The Executive Secretary of Tertiary Education Trust Fund, TETFund, Sonny Echono, made this disclosure on Friday at the Fund’s strategic planning meeting with heads of beneficiary institutions in Abuja.
According to him, from the total, 90.75 per cent is earmarked for direct disbursement, 8.94 per cent for some designated special projects, and 2.27 per cent is budgeted for response to emerging issues.
He also disclosed that each university shall get for the Year 2024 intervention cycle, the total sum of N1,906,944,930.00, polytechnic N1,165,355,235.00
while each College of Education has N1,398,426,282.00.
The intervention fund is expected to go a long way in addressing the long the decades-long calls for better funding of schools in Nigeria. Lecturers in the country’s public schools have often resorted to strikes to drum home their demands which also included better pay and improved facilities for learning institutions.

━━━━━━━━━━━━━━━━━━━━━━━━━━━━━━

◆ Check your understanding
**a.** Repeat part of the TETFund passage word for word, starting at "The Executive Secretary" and stopping after "Education has N1,398,426,282.00.".
**b.** Turn the paragraph of the TETFund passage that opens with "He also disclosed that each university" into a short list. Keep every amount and the intervention cycle it applies to.
**c.** Answer these questions from the TETFund passage, one per line:
(i) At what event did Sonny Echono make the disclosure?
(ii) What sum is each polytechnic to receive?
(iii) Apart from better funding, what have lecturers demanded?
The data after this point is separate from the TETFund passage.

◆ Supplied data
━━━━━━━━━━━━━━━━━━━━━━━━━━━━━━

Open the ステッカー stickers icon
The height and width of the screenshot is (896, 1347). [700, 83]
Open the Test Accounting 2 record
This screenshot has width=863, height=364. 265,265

━━━━━━━━━━━━━━━━━━━━━━━━━━━━━━

◆ Results of the tasks
**a.**
The Executive Secretary of Tertiary Education Trust Fund, TETFund, Sonny Echono, made this disclosure on Friday at the Fund’s strategic planning meeting with heads of beneficiary institutions in Abuja.
According to him, from the total, 90.75 per cent is earmarked for direct disbursement, 8.94 per cent for some designated special projects, and 2.27 per cent is budgeted for response to emerging issues.
He also disclosed that each university shall get for the Year 2024 intervention cycle, the total sum of N1,906,944,930.00, polytechnic N1,165,355,235.00
while each College of Education has N1,398,426,282.00.

**b.**
Allocations per institution for the Year 2024 intervention cycle:
- Each university: N1,906,944,930.00
- Each polytechnic: N1,165,355,235.00
- Each College of Education: N1,398,426,282.00

**c.**
(i) At the Fund's strategic planning meeting with heads of beneficiary institutions in Abuja.
(ii) N1,165,355,235.00.
(iii) Better pay and improved facilities for learning institutions.